IMF Managing Director Kristalina Georgieva welcomed extraordinary fiscal actions already taken by many countries to boost health systems and protect affected companies and workers, and steps taken by central banks to ease monetary policy. “Even more will be needed, especially on the fiscal front,” she said.
Georgieva issued the new outlook after a conference call of finance ministers and central bankers from the Group of 20 of the world’s largest economies, who she said agreed on the need for solidarity across the globe.
“The human costs of the coronavirus pandemic are already immeasurable and all countries need to work together to protect people and limit the economic damage,” Georgieva said.
More countries are imposing lockdown measures to contain the rapidly spreading virus, which has infected 337,500 people across the world and killed over 14,600.
Georgieva said the outlook for global growth was negative and the IMF now expected “a recession at least as bad as during the global financial crisis or worse.”
Earlier this month, Georgieva had warned that 2020 world growth would be below the 2.9% rate seen in 2019, but stopped short of predicting a recession. Trade wars pushed global growth last year to the lowest rate since a 0.7% contraction in 2009.
On Monday Georgieva said a recovery was expected in 2021, but to reach it countries would need to prioritize containment and strengthen health systems.
“The economic impact is and will be severe, but the faster the virus stops, the quicker and stronger the recovery will be,” she said.
Georgieva said the IMF would massively step up emergency finance, noting that 80 countries have already requested help and that the IMF stood ready to deploy all of its $1 trillion in lending capacity.
Advanced economies were generally in better shape to deal with the crisis, but many emerging markets and low-income countries face significant challenges, including outward capital flows.
Investors have already removed $83 billion from emerging markets since the start of the crisis, the largest capital outflow ever recorded, Georgieva said.

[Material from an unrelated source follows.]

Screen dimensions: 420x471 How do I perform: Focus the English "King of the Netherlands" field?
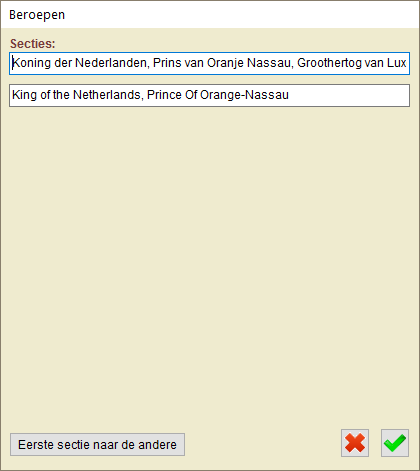209,95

The IMF is particularly concerned about low-income countries in debt distress and was working closely with them to address those concerns, she added.
The IMF called again on members to contribute funds to replenish its Catastrophe Containment and Relief Trust to help the poorest countries.
Georgieva said the IMF was exploring other options with its members. Several low- and middle-income countries have asked for an allocation for the Special Drawing Right, an international reserve asset created by the IMF in 1969 to supplement its member countries’ official reserves, as was done during the global financial crisis, she said.
IMF members also needed to provide additional swap lines with emerging market countries to address a global liquidity crunch, she said.
The IMF was also exploring a proposal that would help facilitate a broader network of swap lines, including through an IMF-swap-type facility.